You have an inclined plane. It is 2m long and 1m high. A cylinder of mass 300 grams and 3cm radius is
initially at rest at the top of the hill. What is its angular velocity when it reaches the bottom of the hill?
To find the angular velocity of the cylinder when it reaches the bottom of the inclined plane, we can use the principles of rotational motion and conservation of energy.
Here are the steps to find the angular velocity:
1. Convert the given values to SI units:
- Convert the mass of the cylinder from grams to kilograms: 300 grams = 0.3 kg
- Convert the radius of the cylinder from centimeters to meters: 3 cm = 0.03 m
2. Calculate the potential energy at the top of the hill:
- Potential energy (PE) = mass × gravitational acceleration × height
- PE = 0.3 kg × 9.8 m/s^2 × 1 m
- PE = 2.94 J
3. Calculate the final kinetic energy at the bottom of the hill:
- Since the cylinder is initially at rest, its initial kinetic energy is zero.

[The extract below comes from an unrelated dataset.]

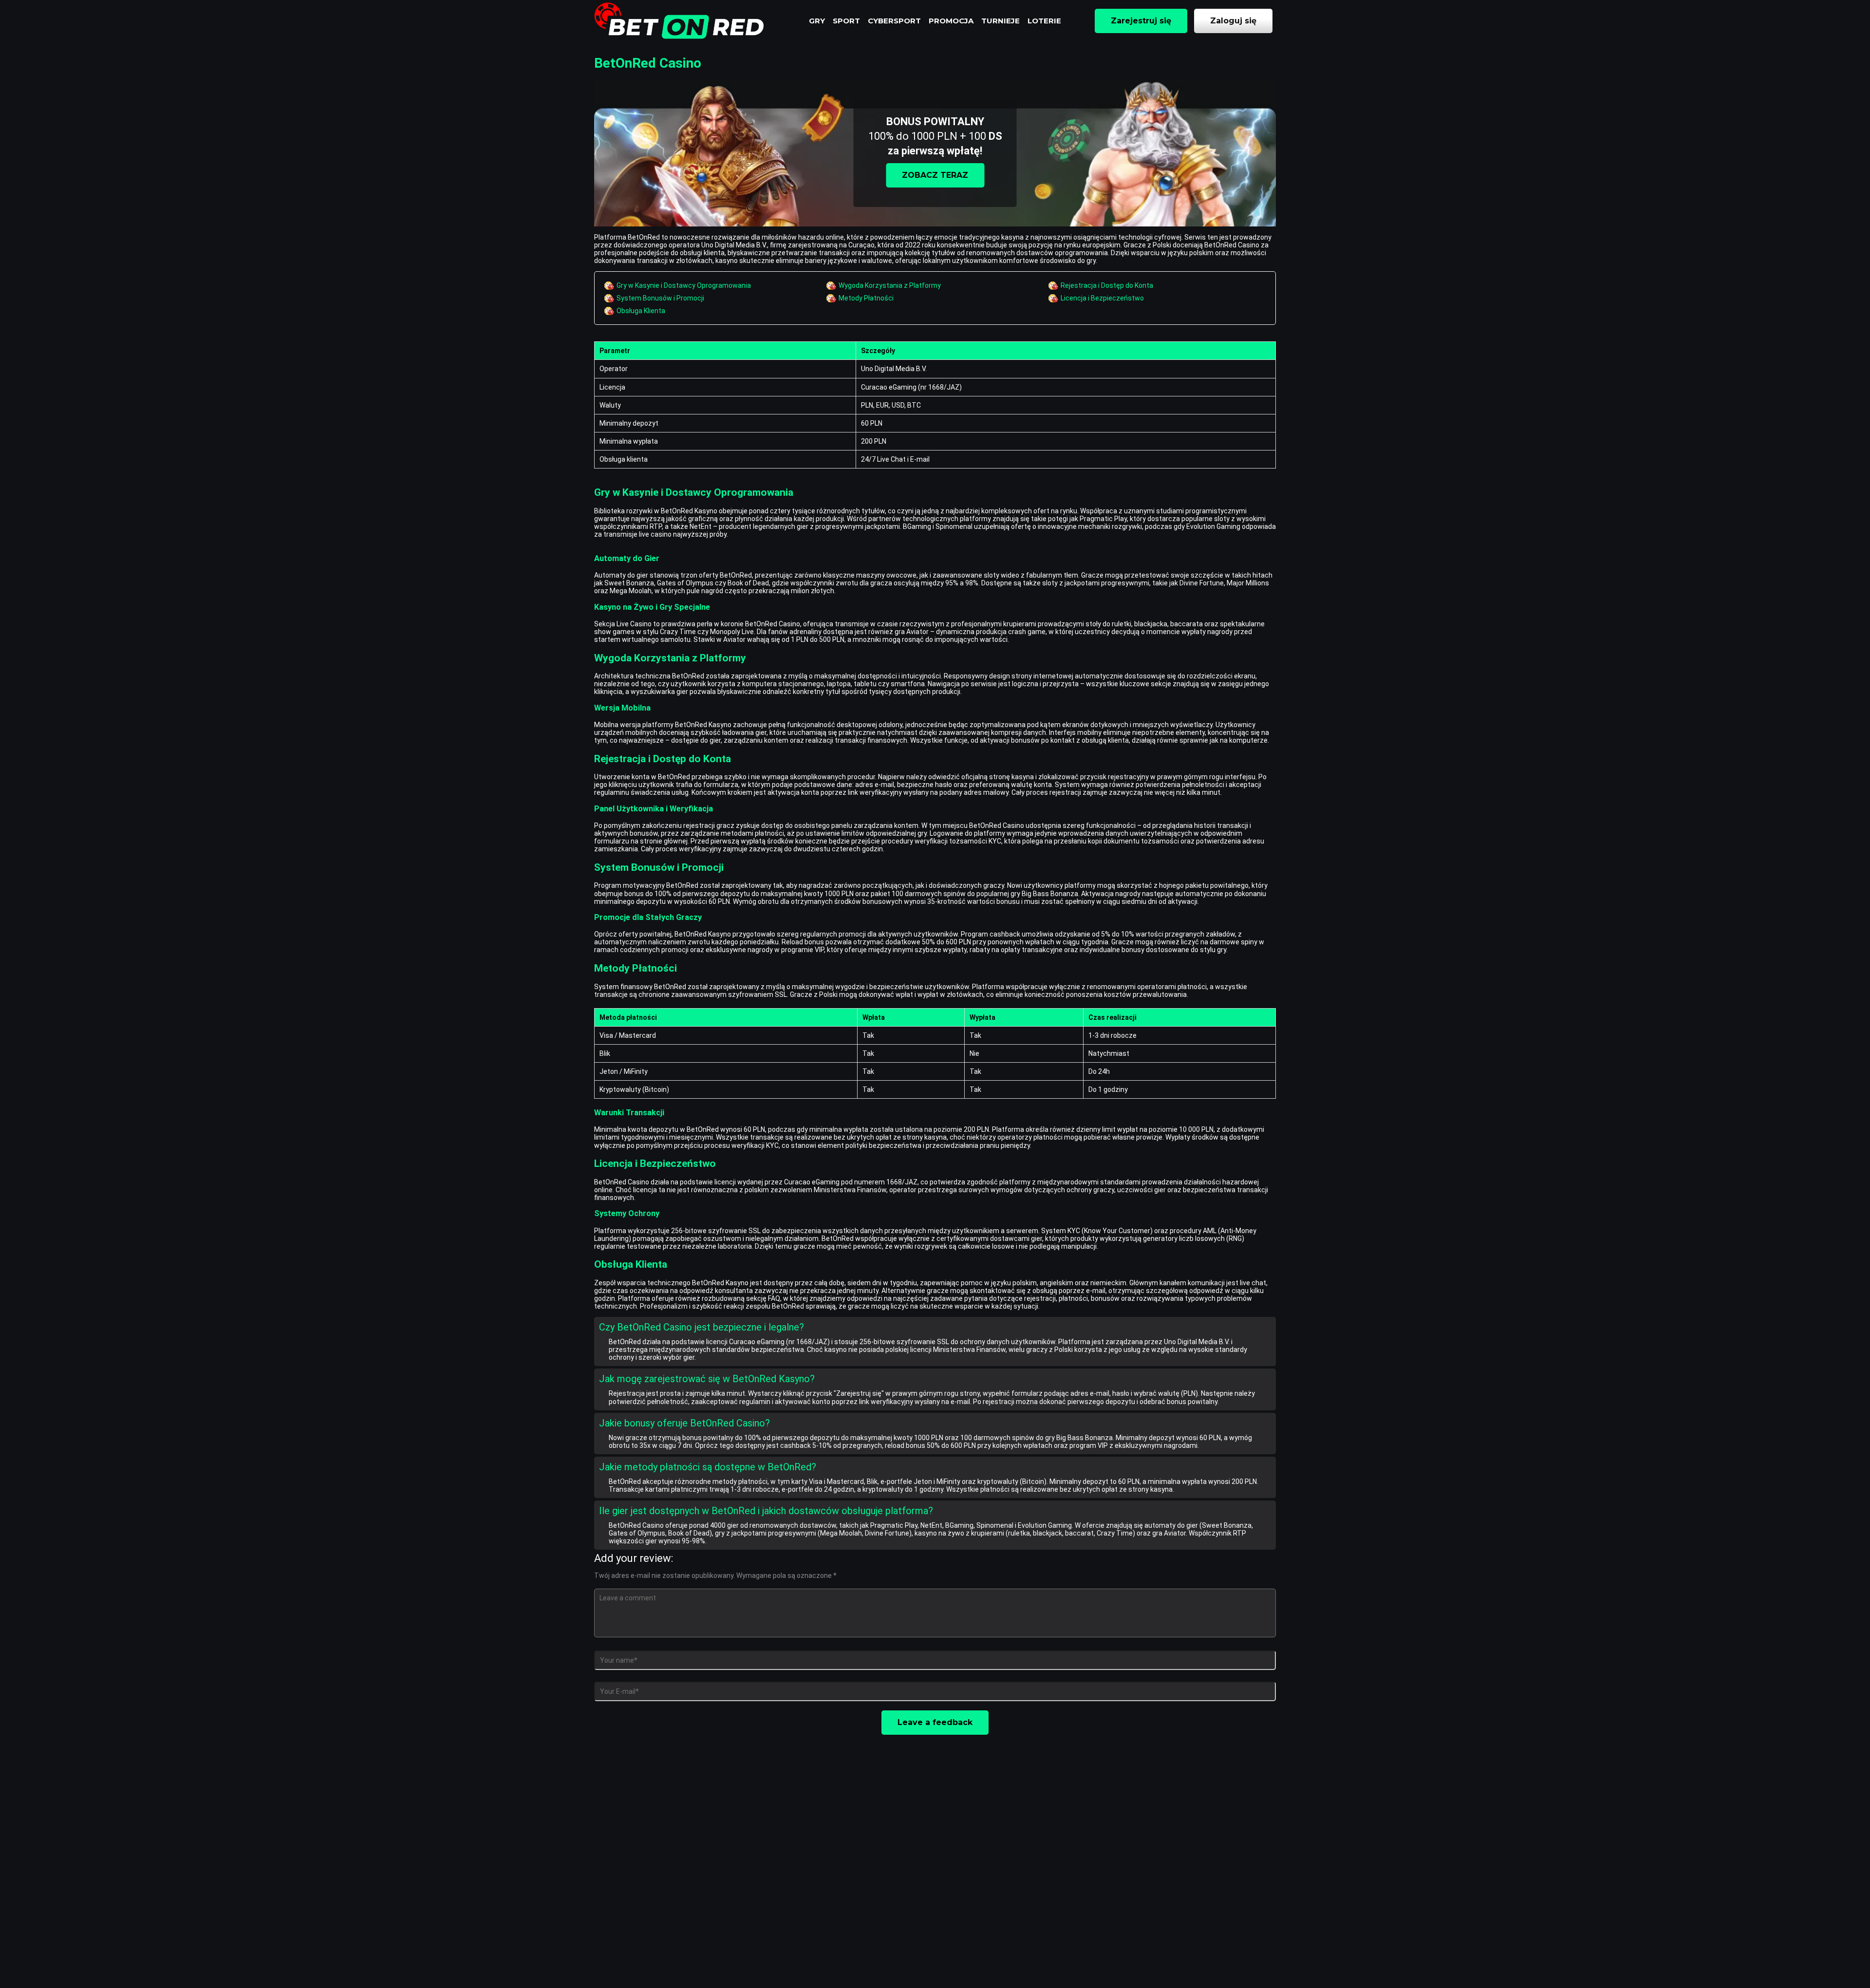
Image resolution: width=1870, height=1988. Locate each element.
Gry (817, 20)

- At the bottom of the hill, the potential energy is fully converted to kinetic energy.
- Kinetic energy (KE) = Potential energy
- KE = 2.94 J
4. Calculate the moment of inertia of the cylinder:
- Moment of inertia (I) for a solid cylinder = (1/2) × mass × radius^2
- I = (1/2) × 0.3 kg × (0.03 m)^2
- I = 1.35 × 10^-4 kg·m^2
5. Apply the conservation of energy principle:
- The total mechanical energy of the system (potential energy + kinetic energy) is conserved.
- PE + KE = (1/2) × I × angular velocity^2
- 2.94 J + 2.94 J = (1/2) × (1.35 × 10^-4 kg·m^2) × angular velocity^2
- 5.88 J = (6.75 × 10^-5) × angular velocity^2
6. Solve for the angular velocity:
- angular velocity^2 = (5.88 J) / (6.75 × 10^-5 kg·m^2)
- angular velocity^2 ≈ 87074.07 rad^2/s^2
- angular velocity ≈ √(87074.07 rad^2/s^2)
- angular velocity ≈ 295.15 rad/s
Therefore, the angular velocity of the cylinder when it reaches the bottom of the hill is approximately 295.15 rad/s.